Mentre parlo con Francesco, viene richiamata l’attenzione al continuo rumore dei jet in decollo e atterraggio dall’aeroporto di Doha, per non sottostimare anche il potenziale pericolo creatosi alla sicurezza del traffico aereo locale. In assenza degli avvertimenti e delle procedure necessarie a garantirne la sicurezza, l’aeroporto è rimasto “completamente operativo” durante il raid aereo: un rischio grave e un’ulteriore ragione della forte reazione del Qatar.

Quale risposta, dal Qatar o dai Paesi del Golfo?

Il Qatar ha avviato colloqui con i partner regionali multilaterali, cui ha partecipato anche l’Arabia Saudita, per concordare una “risposta forte e concreta” a questa grave violazione.
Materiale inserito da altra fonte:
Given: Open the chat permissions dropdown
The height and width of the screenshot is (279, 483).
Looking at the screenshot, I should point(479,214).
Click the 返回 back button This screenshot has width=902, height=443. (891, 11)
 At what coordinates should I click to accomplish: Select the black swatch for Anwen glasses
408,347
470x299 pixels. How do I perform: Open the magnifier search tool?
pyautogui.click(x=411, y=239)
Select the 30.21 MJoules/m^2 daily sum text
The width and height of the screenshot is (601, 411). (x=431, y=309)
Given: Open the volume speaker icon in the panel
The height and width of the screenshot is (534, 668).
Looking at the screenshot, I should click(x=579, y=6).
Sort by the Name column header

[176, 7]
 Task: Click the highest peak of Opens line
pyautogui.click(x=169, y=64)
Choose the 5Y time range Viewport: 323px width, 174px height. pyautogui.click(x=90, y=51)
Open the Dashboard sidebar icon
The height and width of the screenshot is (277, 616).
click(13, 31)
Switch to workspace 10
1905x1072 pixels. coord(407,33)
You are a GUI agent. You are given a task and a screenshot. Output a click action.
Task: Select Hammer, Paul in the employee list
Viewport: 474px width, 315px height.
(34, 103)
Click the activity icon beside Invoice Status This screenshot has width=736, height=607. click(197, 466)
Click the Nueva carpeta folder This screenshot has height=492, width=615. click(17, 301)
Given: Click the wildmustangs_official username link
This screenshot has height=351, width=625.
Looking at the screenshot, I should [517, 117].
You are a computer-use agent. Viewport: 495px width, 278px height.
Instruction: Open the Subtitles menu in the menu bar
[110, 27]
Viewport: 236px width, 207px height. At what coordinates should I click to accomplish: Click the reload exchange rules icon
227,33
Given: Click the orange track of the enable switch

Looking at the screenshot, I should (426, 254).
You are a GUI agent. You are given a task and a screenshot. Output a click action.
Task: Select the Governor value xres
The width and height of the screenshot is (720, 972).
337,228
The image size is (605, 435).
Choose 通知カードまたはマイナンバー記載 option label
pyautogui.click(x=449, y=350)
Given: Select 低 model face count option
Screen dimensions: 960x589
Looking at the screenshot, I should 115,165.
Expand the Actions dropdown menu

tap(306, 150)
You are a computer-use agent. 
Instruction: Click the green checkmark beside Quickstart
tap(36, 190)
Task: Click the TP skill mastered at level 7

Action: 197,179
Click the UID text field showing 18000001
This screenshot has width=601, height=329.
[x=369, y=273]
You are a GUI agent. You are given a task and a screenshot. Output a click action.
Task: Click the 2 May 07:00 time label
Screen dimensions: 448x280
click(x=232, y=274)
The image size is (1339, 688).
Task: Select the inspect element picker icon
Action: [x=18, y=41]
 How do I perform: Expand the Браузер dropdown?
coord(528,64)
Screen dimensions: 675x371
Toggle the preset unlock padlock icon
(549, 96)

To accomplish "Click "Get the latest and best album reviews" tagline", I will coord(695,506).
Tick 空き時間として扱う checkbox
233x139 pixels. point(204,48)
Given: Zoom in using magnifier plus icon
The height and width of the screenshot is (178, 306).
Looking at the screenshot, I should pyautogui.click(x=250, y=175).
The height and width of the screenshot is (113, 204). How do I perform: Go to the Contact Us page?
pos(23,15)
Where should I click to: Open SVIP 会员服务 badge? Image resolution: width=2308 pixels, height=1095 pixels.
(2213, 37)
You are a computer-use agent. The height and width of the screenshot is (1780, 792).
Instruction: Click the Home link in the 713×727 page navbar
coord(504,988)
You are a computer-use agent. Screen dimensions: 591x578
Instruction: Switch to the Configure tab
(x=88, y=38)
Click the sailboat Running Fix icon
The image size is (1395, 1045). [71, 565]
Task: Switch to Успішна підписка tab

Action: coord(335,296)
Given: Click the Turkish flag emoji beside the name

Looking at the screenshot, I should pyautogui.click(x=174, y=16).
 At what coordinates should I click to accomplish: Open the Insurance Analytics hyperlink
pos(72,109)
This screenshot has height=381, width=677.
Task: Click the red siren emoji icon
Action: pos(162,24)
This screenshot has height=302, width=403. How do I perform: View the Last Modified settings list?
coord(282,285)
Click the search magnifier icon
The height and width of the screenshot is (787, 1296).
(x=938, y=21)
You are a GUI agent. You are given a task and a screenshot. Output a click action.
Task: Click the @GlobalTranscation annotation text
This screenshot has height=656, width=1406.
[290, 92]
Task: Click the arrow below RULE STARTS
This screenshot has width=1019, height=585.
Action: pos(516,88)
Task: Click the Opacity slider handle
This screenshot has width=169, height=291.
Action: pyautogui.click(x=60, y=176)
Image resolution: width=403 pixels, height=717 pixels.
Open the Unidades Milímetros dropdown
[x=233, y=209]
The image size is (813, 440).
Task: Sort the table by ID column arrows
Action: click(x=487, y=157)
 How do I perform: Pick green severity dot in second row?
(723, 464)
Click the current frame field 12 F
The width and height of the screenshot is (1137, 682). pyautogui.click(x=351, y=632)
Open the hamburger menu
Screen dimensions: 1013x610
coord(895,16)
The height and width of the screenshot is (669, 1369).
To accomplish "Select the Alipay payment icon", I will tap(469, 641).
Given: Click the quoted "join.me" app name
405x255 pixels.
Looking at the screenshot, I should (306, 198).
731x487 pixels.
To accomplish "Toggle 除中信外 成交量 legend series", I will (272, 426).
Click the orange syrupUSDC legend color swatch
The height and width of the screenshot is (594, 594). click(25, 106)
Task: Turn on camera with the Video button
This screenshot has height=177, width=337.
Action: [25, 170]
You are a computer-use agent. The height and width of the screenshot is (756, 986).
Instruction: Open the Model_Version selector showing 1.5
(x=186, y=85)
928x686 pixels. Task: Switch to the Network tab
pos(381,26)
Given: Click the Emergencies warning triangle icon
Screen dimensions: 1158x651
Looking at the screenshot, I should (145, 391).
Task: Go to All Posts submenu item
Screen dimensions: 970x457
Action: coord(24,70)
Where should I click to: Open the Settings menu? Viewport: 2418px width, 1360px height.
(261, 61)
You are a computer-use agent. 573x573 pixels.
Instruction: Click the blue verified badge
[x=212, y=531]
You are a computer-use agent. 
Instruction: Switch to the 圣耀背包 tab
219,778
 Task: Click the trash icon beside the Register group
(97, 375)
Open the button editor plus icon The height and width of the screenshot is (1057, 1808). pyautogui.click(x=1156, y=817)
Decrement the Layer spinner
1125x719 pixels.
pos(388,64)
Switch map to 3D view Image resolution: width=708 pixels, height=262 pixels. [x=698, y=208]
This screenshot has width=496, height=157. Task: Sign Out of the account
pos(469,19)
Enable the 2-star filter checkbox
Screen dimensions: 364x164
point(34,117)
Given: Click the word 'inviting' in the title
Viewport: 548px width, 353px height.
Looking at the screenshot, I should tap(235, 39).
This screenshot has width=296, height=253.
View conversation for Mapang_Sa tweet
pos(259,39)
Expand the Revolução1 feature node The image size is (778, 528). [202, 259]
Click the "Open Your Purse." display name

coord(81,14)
Di fronte alle delegazioni di circa cinquanta nazioni musulmane e arabe riunite in Qatar, l’emiro Tamim bin Hamad al-Thani ha duramente criticato l’attacco, definendolo “evidente, infido e codardo”, e ha invitato i Paesi presenti a compiere “passi concreti”.

Secondo Ferrante, l’unità del mondo arabo resta argomento complesso e non può essere ricondotta a un singolo evento. Ciò che tuttavia suscita preoccupazione è il rischio che episodi simili possano ripetersi in futuro, coinvolgendo i cieli di altre potenze del Golfo o di Stati terzi, soprattutto fra coloro che hanno acquistato sofisticati sistemi di difesa aerea. In questo contesto, la risposta, secondo Ferrante, difficilmente avverrà sul piano strettamente militare.

Ogni attore statale dispone di diversi strumenti di potenza: politici, diplomatici, economici, sociali, informativi — e solo in ultima istanza quello militare“. Il Qatar “non è il tipo di attore statale che può rispondere -oggi- ad Israele sul piano militare“. “Ma, anche se è piccolo“, ricorda Ferrante, “è un gigante in diplomazia come lo e’ sul campo economico“. “Quindi — conclude — qualcosa accadrà, ma avverrà certamente su un piano strategico, non operativo-tattico“.